Byrne can now be classed as a veteran of the stand-up scene, having consolidated his position with Edinburgh Fringe nominations, sell-out tours, and being part of the Mock The Week furniture. He’s the safe pair of hands who is never going to get a theatre closed or a show taken off the air, hence an audience that ranged from the older person (whose phone went off mid-show), to a liberal sprinkling of teenagers, all here to enjoy some family fun, when families are fine with the F word.
And it is family that makes up the bulk of If I’m Honest.
As Byrne moves in to middle-age after many years of parenthood, there is a grown-up feel to his act now – he even promises his long locks will be shorn when he reaches 50. Although, not too grown up. He bounds about like an excited kid, which helps to make us elders feel young again as he highlights all the ageing problems, and parenting problems, and relationship problems that we live through daily. But Byrne’s world of life’s tortures always has the beauty of a punchline.
He is self-deprecating to a fault.

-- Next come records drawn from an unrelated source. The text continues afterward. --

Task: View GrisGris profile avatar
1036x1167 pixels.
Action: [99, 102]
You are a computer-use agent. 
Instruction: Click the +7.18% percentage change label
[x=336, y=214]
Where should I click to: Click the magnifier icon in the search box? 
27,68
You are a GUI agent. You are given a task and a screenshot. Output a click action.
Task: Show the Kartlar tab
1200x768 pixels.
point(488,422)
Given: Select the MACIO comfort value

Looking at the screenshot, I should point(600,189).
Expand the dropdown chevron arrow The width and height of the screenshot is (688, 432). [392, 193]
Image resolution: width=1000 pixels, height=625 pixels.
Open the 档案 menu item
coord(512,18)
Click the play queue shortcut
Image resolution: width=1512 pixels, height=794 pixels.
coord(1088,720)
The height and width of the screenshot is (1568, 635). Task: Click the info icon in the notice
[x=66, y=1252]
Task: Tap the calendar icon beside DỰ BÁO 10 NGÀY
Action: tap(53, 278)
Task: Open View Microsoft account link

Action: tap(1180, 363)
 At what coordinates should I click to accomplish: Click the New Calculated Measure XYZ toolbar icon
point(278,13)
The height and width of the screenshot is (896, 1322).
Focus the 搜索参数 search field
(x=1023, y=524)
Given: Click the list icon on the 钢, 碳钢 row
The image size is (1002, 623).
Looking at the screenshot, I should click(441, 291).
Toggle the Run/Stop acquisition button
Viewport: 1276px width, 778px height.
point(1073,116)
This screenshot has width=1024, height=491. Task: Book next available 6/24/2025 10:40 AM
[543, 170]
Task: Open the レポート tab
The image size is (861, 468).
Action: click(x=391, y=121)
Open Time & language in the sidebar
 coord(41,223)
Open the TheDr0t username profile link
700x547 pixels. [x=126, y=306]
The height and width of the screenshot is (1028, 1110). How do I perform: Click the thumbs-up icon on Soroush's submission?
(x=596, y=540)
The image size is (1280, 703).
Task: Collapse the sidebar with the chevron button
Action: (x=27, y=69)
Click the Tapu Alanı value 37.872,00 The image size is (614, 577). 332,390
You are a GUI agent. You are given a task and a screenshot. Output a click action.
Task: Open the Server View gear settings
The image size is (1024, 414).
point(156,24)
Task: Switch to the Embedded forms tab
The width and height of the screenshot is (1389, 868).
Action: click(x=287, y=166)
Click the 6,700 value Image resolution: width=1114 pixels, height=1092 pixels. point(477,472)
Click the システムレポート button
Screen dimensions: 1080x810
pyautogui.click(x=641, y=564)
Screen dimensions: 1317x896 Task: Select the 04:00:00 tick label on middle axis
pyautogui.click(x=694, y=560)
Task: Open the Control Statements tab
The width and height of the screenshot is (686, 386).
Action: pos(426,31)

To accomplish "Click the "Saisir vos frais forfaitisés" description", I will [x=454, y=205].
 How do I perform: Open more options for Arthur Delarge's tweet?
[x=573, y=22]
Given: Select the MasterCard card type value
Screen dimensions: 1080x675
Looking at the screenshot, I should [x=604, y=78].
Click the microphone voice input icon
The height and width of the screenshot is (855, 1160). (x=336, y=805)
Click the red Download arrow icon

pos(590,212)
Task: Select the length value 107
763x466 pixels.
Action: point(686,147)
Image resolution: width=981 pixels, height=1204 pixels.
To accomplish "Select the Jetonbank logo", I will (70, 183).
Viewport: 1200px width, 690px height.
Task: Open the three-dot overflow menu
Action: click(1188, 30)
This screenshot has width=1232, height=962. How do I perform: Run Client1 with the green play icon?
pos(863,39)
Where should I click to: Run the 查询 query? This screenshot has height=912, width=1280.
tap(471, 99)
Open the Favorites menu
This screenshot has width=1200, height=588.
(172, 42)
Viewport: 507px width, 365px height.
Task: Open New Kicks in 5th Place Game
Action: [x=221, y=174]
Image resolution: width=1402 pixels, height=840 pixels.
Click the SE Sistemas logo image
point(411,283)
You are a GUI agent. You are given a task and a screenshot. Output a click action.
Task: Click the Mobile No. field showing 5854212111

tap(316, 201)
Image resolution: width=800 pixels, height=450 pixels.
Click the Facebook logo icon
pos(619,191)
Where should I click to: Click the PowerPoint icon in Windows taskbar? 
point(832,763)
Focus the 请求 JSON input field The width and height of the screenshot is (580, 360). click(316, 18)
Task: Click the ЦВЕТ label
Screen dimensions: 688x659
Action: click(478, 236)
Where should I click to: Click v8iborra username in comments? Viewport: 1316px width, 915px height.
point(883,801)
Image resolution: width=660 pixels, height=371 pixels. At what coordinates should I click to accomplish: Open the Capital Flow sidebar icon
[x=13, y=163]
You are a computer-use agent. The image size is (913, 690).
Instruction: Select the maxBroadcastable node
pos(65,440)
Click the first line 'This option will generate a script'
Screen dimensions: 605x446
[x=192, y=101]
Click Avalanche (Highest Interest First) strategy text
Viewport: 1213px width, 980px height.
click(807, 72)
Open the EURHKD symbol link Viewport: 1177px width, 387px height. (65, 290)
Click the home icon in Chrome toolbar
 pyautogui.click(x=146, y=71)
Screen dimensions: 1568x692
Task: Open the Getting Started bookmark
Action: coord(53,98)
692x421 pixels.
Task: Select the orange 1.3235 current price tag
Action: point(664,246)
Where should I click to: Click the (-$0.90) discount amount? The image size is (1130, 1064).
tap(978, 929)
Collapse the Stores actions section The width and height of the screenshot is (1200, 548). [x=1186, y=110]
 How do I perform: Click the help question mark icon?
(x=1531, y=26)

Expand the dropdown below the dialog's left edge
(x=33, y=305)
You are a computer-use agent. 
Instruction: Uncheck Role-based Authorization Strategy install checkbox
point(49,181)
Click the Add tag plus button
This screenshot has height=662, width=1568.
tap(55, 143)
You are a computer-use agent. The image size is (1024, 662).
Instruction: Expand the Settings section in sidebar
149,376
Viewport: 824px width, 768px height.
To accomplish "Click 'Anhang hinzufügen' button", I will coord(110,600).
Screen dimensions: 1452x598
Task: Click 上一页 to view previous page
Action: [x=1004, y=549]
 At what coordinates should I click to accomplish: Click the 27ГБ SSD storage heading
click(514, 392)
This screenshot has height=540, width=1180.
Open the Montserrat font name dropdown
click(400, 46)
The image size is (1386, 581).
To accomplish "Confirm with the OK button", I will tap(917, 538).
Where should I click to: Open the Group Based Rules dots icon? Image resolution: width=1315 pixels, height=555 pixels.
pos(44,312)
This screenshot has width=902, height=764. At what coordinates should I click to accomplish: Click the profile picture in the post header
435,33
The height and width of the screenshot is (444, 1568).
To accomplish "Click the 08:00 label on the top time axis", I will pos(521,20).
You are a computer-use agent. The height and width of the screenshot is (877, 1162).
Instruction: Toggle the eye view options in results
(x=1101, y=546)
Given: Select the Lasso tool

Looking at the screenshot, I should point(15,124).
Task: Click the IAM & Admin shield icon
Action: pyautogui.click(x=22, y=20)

Even his pre-teen boys are made to look better and wiser than him, and when you think he might have one up on his wife, you know it will come back to bite him.
There was a couple of incidents that created a stutter in the slick patter. First off was a fairly loud explosion, like electronic equipment short-circuiting, which made everyone jump and Ed Byrne switch to ad-lib mode. Later, there was a thud like someone had fallen on to the roof! Again, once we could see that no one was hurt the comic picked up where he had left and all was well again.
If I’m Honest has something that everyone can relate to: speeding through the recorded ads to stop just as the programme begins; when your children start to sound like you; realising you’re not working-class any more; the lip service you pay to your workout regime… I could see heads nodding along in agreement as each topic was introduced.
There was also a nice line in running gags along the way, with one leading to a surprise and totally magnificent finale.
This is the tour Ed Byrne had begun when Covid-19 closed the country down, so part of the act is joking about the planned routines that have now become obsolete over the last 20 months as people died and would now be bad-taste jokes, but neither quantity or quality is lost in this two-hour show.
If I’m Honest is touring until July 2022 with shows on in Dartford (25th October), Bromley (13th February), Croydon (4th June) and other venues within driving distance of South London.